Last week a number of my friends received visits from Social Services. Having begun with a few throat clearing questions, the social worker asked them whether they thought I was a child-abuser.

For those of you recoiling in horror, I should explain that P and I have applied for approval to adopt. The process in the UK is, as you would no doubt expect, bureaucratic and deflating. Social workers (for whom, as a profession, I have the utmost admiration) assume, correctly, that the great majority of prospective adoptive parents have already struggled through the mire of IVF. They also assume, again correctly, that those wannabe parents will be in the grip of at least some degree of desperation. This affects social workers’ behaviour in two ways. The first is that they believe you need careful handling and I describe our experiences below. The second, I will deal with in my next entry.

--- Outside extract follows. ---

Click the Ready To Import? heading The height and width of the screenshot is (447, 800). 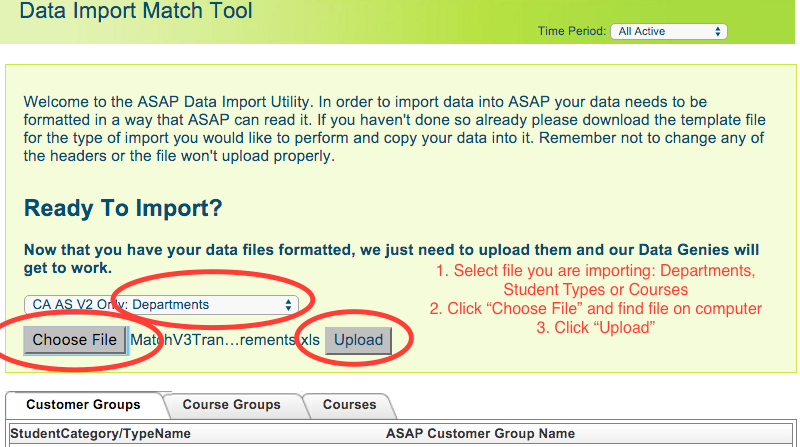[123, 208]
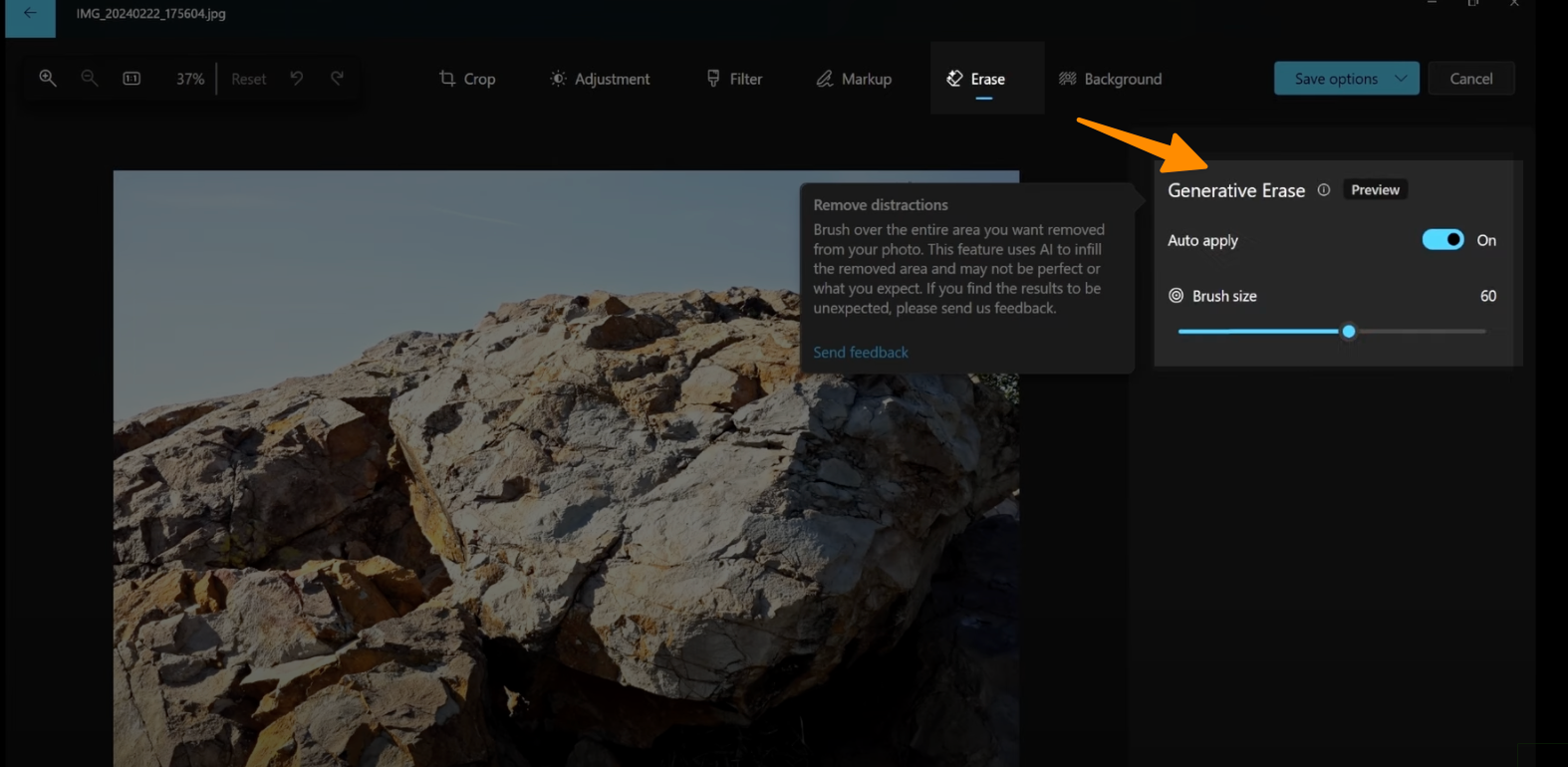The image size is (1568, 767).
Task: Switch to the Adjustment tab
Action: pyautogui.click(x=600, y=79)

Social workers go on courses so as better to fathom the mind of those who have been through failed IVF. The perceived need for such courses arises from an apparent assumption that our minds will be as devastated and as difficult to pick through as an earthquake-hit hillside fortress. With the courses comes jargon:

Social worker: “Do you feel you have fully grieved for your dream baby?”

Moobs: “Do I feel I have whatnow?”

SW: “Grieved. For your dream baby”

M: “What dream baby?”

SW (looking sympathetic): “The child you dreamed you and P would have together”

M: “The only time we ever imagined what our own child would be like we concluded that it would be permanently grumpy and have an enormous monobrow. If you have one of those in stock we’re good.”

Since the social worker is taught that you will be damaged you cannot simply reassure them that you aren’t. That would be a sign that you were “in denial”. Nor, of course, can you sob uncontrollably into their lap. That would be a sign that you have not begun your recovery. You have to strike a delicate balance in which you persuade them that you have been very upset and are still upset but are somewhat less upset than you were.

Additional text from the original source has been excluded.